B.  L’audience par contumace a entraîné un manquement à l’équité

(1)  Principes généraux

[20]  Je commencerai par traiter brièvement des expressions « iniquité procédurale » et « principes de justice naturelle ». Un manquement à l’équité procédurale ou à la justice naturelle peut justifier une mesure de redressement dans le cadre de la présente demande de contrôle judiciaire : Loi sur les Cours fédérales, LRC 1985, c F‑7, art 18.1(4)b). Toutefois, la terminologie doit être brièvement clarifiée parce qu’une grande partie de la jurisprudence pertinente découle de demandes de réouverture d’une demande d’asile aux termes de l’article 62 des Règles de la SPR. Cette disposition permet à la SPR de rouvrir une instance seulement « si un manquement à un principe de justice naturelle est établi » : Règles de la SPR, art 62(6). Une disposition équivalente est prévue au paragraphe 49(6) des Règles de la Section d’appel des réfugiés, DORS/2012‑257.

[21]  Les règles de justice naturelle étaient traditionnellement considérées comme applicables à la prise de décisions « quasi judiciaires », alors qu’une « obligation d’équité » générale s’appliquait dans le domaine administratif ou exécutif : Nicholson c Haldimand‑Norfolk Regional Police Commissioners, [1979] 1 RCS 311 à la p. 324. Comme l’a expliqué le juge Diner de notre Cour dans la décision Huseen, les distinctions entre les deux ont été largement estompées dans la foulée de l’affaire Nicholson, de sorte que les expressions tendent maintenant à être utilisées de façon interchangeable : Huseen c Canada (Citoyenneté et Immigration), 2015 CF 845 aux para 19–20. Ainsi, bien que les affaires découlant d’une demande de réouverture fassent souvent référence au déni de justice naturelle, j’utiliserai l’expression « équité procédurale » dans les présents motifs.

[22]  Comme le souligne M. Gomez Perez, l’un des éléments fondamentaux de l’équité procédurale est le « droit essentiel d’être entendu » : Huseen au para 36, citant Canada c Garber, 2008 CAF 53 au para 40; Vavilov au para 127; Matondo c Canada (Ministre de la Citoyenneté et de l’Immigration), 2005 CF 416 au para 18. Toutefois, il faut reconnaître que les principes d’équité procédurale ne confèrent pas un droit illimité d’être entendu, mais bien le droit à une possibilité raisonnable d’être entendu : voir A(LL) c B(A), [1995] 4 RCS 536 au para 27; Matondo au para 19, citant Cooper c The Wandsworth Board of Works (1863), 143 ER 414 à la p. 420. Lorsqu’une partie ne profite pas de cette possibilité ou que ses actions ou omissions l’empêchent de le faire, l’équité procédurale ne lui donne pas automatiquement le droit à une autre occasion de se faire entendre : Conseil des Canadiens avec déficiences c VIA Rail Canada Inc, 2007 CSC 15 aux para 238–245.
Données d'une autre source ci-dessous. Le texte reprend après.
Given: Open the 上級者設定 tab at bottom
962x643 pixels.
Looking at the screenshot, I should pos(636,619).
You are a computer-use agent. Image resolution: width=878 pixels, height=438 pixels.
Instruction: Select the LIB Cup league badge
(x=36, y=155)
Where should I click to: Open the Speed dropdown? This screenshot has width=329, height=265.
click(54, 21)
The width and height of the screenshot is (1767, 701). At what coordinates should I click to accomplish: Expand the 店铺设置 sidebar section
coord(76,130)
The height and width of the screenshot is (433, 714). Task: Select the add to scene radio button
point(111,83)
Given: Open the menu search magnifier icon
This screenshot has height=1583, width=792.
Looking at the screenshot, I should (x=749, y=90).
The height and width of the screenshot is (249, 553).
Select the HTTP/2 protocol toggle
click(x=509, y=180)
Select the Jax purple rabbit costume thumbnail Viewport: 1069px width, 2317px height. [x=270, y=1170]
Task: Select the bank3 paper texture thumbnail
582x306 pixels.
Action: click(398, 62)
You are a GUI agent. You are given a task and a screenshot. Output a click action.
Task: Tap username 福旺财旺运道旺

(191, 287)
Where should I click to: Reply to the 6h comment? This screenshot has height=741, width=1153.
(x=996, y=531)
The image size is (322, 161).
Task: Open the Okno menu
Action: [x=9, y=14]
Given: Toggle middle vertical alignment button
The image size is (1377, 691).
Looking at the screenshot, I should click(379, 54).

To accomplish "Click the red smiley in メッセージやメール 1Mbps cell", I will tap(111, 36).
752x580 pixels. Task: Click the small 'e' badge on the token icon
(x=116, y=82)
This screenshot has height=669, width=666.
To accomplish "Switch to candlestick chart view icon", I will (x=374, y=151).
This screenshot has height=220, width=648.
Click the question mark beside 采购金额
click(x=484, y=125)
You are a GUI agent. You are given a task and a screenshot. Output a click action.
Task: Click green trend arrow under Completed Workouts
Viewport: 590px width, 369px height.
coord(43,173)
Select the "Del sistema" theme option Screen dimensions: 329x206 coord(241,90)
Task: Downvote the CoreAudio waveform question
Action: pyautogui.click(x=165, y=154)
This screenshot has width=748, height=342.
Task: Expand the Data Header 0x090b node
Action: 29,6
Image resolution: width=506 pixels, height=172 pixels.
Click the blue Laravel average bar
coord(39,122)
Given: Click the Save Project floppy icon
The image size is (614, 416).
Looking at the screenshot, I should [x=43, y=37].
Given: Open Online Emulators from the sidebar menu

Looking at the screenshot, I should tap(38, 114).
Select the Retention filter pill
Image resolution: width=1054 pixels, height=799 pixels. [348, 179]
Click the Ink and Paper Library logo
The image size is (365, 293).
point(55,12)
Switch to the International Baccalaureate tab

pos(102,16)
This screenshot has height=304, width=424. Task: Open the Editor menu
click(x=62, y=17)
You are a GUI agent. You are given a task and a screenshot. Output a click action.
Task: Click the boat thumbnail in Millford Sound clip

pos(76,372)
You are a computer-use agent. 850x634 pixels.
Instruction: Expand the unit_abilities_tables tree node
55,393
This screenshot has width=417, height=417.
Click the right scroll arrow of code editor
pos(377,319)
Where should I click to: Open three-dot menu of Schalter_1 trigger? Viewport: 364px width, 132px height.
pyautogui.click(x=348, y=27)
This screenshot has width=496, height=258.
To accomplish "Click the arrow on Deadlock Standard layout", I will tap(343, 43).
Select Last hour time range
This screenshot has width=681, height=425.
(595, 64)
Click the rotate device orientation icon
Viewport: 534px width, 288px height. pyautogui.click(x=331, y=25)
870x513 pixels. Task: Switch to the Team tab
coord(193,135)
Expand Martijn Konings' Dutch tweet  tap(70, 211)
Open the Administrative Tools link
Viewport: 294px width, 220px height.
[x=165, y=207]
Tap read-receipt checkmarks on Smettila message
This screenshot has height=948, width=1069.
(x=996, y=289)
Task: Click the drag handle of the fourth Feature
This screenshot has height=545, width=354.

[23]  Par conséquent, notre Cour a refusé de conclure à un manquement à l’équité procédurale lorsqu’un demandeur a perdu la possibilité d’être entendu parce qu’il n’avait pas informé la SPR de sa nouvelle adresse et n’avait donc pas reçu d’avis de l’audience : Mendoza Garcia c Canada (Citoyenneté et Immigration), 2011 CF 924 aux para 8, 14; Gurgus c Canada (Citoyenneté et Immigration), 2014 CF 9 aux para 7–11, 23–26. Comme l’a affirmé le juge Harrington, bien que la possibilité d’être entendu ait été perdue, le demandeur était « l’artisan de son propre malheur » : Mendoza Garcia au para 15.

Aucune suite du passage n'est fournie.